Il est partout à la fois, jouant sur tous les registres. Quand il ne scénarise pas les séries humoristiques Tamara, L’Elève Ducobu ou Djizus, Zidrou raconte Lydie avec Jordi Lafebre ou La Peau de l’ours avec Oriol. Dans Les Folies Bergère — un album subtilement dessiné par l’Espagnol Francis Porcel —, cet ancien instituteur et directeur d’école s’attaque à la Grande Guerre, et surtout aux réactions d’hommes plongés dans l’horreur pure. Sous les obus, la 17e compagnie d’infanterie est témoin d’un miracle et rêve, un jour, d’aller voir des danseuses lever la jambe à Paris. En pestant contre le fauteuil “tout à fait stupide” du bar chic où il est inconfortablement installé, le scénariste revient sur son travail.
Comment est née la galerie de personnages que vous mettez en scène : un officier amateur des écrits de Jules Verne, son ami d’enfance devenu curé, un fusillé dont les plaies cicatrisent miraculeusement… ?
Ouh la… J’ai écrit cet album il y a plus de cinq ans et, comme je fonctionne de manière instinctive — avec moi les idées se mettent en place naturellement —, j’ai toujours du mal à répondre à ce type de questions en interview. J’ai écrit Les Folies Bergère en cinq semaines environ, je suis un éjaculateur précoce !
Vous suivez tout de même un processus créatif…
Les scènes me viennent toutes seules, je me retrouve comme possédé par une bestiole installée dans ma tête, qui m’indique quoi faire.
Chaque scénario vous vient-il avec cette même facilité ?
Les plus rapides à écrire, ce sont les albums humoristiques en 44 pages : ça tombe automatiquement, sans que je bâcle les choses pour autant.
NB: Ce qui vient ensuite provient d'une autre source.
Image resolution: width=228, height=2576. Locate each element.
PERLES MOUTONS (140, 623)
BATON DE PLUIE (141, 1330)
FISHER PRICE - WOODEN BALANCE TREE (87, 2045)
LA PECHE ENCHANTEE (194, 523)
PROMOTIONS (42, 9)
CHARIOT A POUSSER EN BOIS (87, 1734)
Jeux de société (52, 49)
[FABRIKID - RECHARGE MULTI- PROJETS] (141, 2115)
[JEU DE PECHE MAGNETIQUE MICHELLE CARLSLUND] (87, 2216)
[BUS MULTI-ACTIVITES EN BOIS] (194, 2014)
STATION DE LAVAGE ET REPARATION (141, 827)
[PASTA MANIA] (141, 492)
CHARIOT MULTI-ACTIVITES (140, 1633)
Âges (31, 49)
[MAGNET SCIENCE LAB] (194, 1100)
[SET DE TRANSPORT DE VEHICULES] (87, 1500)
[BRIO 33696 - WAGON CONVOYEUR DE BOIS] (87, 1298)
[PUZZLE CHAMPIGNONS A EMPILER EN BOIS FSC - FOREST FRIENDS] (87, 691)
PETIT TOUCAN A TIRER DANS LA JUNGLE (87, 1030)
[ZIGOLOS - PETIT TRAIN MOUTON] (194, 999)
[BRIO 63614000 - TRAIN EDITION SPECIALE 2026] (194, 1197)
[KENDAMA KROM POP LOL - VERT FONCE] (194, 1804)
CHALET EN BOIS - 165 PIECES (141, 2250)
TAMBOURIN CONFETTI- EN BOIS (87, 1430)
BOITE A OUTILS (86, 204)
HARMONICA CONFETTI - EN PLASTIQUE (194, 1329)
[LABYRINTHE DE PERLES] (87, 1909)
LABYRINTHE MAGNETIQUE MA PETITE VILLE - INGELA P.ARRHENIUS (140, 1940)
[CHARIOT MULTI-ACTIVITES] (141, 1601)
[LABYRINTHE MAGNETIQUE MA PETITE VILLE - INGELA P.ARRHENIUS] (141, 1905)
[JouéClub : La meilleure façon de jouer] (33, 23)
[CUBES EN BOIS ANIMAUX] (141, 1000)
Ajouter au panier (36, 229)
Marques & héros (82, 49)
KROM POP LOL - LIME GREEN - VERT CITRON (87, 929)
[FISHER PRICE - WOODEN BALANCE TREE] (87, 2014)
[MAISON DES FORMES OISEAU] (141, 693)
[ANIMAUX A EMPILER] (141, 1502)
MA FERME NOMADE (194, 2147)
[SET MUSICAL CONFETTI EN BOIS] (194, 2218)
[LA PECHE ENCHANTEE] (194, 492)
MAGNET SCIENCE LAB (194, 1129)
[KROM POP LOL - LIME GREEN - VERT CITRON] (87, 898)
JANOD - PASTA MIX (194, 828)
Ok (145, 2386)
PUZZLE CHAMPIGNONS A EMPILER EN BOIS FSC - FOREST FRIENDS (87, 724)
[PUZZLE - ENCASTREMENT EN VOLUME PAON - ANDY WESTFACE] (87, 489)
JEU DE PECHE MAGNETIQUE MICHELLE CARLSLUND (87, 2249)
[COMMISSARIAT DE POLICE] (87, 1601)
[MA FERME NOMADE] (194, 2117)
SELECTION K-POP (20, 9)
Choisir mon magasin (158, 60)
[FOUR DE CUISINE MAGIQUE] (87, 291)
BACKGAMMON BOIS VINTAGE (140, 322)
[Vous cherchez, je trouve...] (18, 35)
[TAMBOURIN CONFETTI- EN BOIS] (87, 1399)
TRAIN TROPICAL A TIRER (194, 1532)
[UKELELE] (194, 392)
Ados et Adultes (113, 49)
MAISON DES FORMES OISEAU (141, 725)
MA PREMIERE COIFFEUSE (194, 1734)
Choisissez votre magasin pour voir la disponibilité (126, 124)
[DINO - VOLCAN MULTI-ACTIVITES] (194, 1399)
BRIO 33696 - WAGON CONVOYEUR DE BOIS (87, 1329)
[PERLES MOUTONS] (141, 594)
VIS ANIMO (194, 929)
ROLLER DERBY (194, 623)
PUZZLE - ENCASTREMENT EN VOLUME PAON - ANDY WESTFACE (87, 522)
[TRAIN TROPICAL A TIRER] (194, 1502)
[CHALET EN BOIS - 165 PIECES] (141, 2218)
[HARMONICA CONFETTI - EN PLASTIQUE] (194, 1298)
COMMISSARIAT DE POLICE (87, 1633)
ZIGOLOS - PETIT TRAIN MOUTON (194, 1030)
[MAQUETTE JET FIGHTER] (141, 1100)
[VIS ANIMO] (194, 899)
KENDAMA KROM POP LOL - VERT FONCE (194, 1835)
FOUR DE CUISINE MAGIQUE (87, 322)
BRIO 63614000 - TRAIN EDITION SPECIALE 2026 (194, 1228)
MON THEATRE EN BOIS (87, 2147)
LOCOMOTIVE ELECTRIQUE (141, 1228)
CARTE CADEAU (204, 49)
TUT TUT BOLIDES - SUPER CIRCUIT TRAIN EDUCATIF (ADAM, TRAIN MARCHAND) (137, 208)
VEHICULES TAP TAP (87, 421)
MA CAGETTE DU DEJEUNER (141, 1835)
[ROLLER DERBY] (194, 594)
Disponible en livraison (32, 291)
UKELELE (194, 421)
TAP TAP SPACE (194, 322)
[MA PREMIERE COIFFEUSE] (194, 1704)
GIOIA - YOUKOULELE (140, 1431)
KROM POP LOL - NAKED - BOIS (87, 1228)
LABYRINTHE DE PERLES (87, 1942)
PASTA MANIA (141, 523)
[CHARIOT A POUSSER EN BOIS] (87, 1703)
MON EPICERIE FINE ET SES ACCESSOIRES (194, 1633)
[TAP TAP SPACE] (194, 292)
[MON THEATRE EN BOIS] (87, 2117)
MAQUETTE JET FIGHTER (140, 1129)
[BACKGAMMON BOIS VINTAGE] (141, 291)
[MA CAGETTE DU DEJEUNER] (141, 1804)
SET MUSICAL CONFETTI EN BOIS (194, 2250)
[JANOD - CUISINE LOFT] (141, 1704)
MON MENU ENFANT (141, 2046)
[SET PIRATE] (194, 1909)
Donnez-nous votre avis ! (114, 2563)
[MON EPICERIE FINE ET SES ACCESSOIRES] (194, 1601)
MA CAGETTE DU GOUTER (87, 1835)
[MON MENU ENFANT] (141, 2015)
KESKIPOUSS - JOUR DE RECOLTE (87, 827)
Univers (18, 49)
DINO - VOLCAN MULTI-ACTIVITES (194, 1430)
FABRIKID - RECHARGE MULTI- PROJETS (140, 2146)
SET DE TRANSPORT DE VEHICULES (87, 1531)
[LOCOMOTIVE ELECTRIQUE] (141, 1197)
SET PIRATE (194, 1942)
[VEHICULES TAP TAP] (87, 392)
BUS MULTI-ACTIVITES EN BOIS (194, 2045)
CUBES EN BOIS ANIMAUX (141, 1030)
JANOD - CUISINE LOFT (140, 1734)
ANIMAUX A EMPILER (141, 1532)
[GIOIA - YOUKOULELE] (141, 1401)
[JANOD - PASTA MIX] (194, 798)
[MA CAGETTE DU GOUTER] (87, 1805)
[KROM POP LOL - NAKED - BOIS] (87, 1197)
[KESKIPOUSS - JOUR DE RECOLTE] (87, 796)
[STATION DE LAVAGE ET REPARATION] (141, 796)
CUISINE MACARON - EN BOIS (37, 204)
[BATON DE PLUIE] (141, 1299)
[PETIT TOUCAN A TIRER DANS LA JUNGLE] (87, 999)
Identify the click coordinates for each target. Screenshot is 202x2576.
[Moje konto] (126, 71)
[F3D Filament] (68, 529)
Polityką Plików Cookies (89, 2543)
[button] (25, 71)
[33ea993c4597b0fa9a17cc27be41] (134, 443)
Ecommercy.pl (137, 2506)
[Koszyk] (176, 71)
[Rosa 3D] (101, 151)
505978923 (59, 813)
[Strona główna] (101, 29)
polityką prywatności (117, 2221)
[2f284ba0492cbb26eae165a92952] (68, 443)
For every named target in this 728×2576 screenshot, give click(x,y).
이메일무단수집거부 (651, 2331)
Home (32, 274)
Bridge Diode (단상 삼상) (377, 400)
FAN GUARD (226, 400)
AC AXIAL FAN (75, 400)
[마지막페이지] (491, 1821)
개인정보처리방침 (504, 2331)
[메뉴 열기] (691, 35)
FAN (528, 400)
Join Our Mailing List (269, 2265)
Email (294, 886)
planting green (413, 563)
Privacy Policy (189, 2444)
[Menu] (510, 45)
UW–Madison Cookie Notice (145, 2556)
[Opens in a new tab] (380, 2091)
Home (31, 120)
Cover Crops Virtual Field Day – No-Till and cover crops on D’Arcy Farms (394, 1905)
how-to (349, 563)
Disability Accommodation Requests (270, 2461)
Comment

Malheureusement, les éditeurs les refusent. Aux histoires au long cours, ils préfèrent les gags. Les nouvelles séries d’aventures ne se vendent pas : regardez le cas d’Emile Bravo, il aura fallu qu’il publie un one-shot de Spirou [Le Journal d’un ingénu] pour que l’on redécouvre la qualité de son Epatante aventure de Jules.
Comment vous êtes-vous préparé à traiter de la Première Guerre mondiale ?
J’ai lu un Gallimard Découvertes et visionné des documentaires sur le sujet — choses qui suffisaient à mon niveau intellectuel ! Je n’avais pas besoin d’être ultra documenté sur le sujet : je savais bien qu’il n’y avait pas de téléphones portables à l’époque… Ce qu’il me fallait, c’était un décor cohérent, c’est tout. Ensuite, je suis revenu sur des thèmes qui me sont chers et que l’on retrouve dans quasiment tous mes livres : la foi, la solidarité, la rébellion, le fantastique, les bébés…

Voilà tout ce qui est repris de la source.